[Critique] Brittany Howard – Jaime

Note : 5 sur 5.

Sortie le 20 Septembre 2019 :

Ces quatre années passées au sommet des charts, à écumer les routes et glaner les Grammy Awards, ont fait d’Alabama Shakes la quintessence de l’Americana. Brittany Howard, chanteuse et guitariste du groupe, en est le plus inestimable trésor. La surdouée Alabamienne, au retour de nombreux mois d’exploration intérieure, se livre dans Jaime, un premier projet solo empreint d’intimité, de tendresse et de talent.

Habitée par son projet, auquel elle a donné le nom de sa défunte sœur, « Jaime », elle puise l’inspiration dans les confins de son odyssée, entre mélancolie et courage. De son enfance déchirée dans l’Alabama rural dans History Repeats à l’implacable racisme qu’ont subi ses parents dans Goat Head en passant par son immuable relation avec Dieu dans He Loves Me, Brittany explore :


I know he still loves me when
I’m smoking blunts
Loves me when I’m drinking too much
He loves me then, yeah

En véritable guide, Brittany Howard nous convie dans un décor nouveau au cœur de chacune de ses compositions. Envoûté par l’infini charisme, l’oreille suit, sans rechigner, les expérimentations de la virtuose soul.

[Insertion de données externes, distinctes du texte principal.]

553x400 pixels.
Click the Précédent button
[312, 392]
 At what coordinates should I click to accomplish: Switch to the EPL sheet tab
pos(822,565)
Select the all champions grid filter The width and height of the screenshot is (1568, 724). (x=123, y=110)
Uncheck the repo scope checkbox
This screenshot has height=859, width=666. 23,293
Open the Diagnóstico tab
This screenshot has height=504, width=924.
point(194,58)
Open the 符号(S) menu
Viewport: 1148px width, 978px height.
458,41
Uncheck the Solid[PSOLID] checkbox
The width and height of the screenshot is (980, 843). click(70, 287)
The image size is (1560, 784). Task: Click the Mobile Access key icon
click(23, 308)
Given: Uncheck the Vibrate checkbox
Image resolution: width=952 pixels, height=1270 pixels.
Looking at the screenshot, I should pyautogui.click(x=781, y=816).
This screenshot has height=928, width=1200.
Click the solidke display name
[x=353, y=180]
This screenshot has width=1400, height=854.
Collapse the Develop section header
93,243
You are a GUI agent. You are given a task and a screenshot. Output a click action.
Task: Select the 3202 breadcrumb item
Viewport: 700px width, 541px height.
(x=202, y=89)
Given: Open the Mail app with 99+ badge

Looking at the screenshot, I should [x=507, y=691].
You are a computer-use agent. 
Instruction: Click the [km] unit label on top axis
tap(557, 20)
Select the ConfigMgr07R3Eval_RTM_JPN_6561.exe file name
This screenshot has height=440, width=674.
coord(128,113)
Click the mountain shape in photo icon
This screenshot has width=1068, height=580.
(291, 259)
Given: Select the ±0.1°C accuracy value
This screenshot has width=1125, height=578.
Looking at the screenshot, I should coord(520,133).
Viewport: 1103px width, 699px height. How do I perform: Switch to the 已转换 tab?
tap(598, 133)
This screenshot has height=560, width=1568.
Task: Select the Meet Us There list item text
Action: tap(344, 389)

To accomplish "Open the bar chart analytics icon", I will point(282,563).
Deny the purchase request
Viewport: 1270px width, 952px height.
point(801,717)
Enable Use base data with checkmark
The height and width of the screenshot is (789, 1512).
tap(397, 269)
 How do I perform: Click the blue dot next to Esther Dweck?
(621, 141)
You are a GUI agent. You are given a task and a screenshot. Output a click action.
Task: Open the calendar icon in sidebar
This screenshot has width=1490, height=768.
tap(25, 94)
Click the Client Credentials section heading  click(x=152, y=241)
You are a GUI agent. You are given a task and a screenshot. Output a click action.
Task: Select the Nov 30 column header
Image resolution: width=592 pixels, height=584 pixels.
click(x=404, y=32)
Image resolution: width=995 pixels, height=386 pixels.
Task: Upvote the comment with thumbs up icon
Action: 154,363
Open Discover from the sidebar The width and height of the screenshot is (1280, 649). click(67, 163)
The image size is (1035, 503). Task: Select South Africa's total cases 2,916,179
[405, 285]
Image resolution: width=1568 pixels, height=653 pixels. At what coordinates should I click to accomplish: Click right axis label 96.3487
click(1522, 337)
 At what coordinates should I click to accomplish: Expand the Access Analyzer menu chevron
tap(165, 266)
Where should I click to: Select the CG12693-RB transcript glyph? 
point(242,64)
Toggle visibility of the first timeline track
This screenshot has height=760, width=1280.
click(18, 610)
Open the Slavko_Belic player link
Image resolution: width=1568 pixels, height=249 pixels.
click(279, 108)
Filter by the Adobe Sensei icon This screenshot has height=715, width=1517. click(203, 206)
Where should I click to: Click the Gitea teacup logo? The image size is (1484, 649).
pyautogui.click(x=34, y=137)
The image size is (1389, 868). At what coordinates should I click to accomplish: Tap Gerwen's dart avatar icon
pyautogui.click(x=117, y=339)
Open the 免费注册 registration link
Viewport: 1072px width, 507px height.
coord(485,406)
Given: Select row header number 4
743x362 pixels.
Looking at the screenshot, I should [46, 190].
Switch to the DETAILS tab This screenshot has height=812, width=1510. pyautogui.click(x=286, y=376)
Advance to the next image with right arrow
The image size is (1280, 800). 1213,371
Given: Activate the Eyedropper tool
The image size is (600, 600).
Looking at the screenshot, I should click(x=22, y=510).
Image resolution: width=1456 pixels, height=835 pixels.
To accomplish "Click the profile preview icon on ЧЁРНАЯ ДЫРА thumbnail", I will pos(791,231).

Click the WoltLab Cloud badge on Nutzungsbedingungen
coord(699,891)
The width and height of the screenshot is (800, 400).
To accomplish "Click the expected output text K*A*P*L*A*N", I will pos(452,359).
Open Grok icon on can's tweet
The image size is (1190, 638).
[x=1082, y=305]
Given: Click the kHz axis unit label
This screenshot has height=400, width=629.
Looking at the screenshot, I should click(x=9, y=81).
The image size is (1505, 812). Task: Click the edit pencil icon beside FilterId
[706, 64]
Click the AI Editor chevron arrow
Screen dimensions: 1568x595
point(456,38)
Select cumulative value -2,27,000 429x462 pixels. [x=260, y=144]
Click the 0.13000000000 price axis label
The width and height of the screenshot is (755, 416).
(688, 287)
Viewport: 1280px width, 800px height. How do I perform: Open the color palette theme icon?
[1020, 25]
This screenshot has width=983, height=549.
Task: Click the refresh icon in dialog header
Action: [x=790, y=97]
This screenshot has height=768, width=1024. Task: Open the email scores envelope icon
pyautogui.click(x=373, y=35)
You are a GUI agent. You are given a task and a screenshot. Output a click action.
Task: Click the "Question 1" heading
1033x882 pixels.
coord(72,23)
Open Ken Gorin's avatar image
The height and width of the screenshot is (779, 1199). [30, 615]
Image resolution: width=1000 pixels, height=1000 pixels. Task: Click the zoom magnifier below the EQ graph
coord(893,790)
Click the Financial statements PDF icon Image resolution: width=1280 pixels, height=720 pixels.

Sublime de mélodie et de sincérité, la chanteuse Américaine joue la carte du projet solo quasi-autobiographique. Un pari qui n’est pas inédit, mais Jaime a la particularité de flirter avec un degré de beauté rarement atteint, à ma connaissance. Saupoudrant son soul expert de sonorités hip-hop, rock et funk, elle démontre, une fois de plus, son amour de la musique dans ce qu’elle a de plus éclectique et complémentaire.

Déesse vocale

Ce que Brittany Howard possède de plus fabuleux, c’est bien la majesté de sa voix, qui est vraisemblablement l’une des plus stupéfiante de notre temps. Poussée sans cesse aux frontières de ce que l’on pense possible, entre brutalité et extrême douceur, elle est un instrument plus rare et précieux que tout un orchestre. Forgées, comme l’album, de l’amour et de la haine qui a constitué son existence, les capacités vocales de Brittany Howard justifieraient à elles seules l’écoute de Jaime. Mention spéciale pour Short and Sweet, qui porte son nom à merveille.

Résultat d’une puissante introspection, Jaime est la rencontre entre Brittany et elle même, une conversation, à l’issue de laquelle nous découvrons une femme qui, fruit d’une haine perpétuelle, n’a su qu’aimer. Projet thérapeutique, Jaime est la clé de l’épanouissement et de l’apogée musicale d’une grande Dame, à l’orée de ses 31 ans. Le mot simple faisant mouche et l’harmonie certaine, Brittany Howard se mue, pendant 35 minutes, en une lumineuse enchanteresse.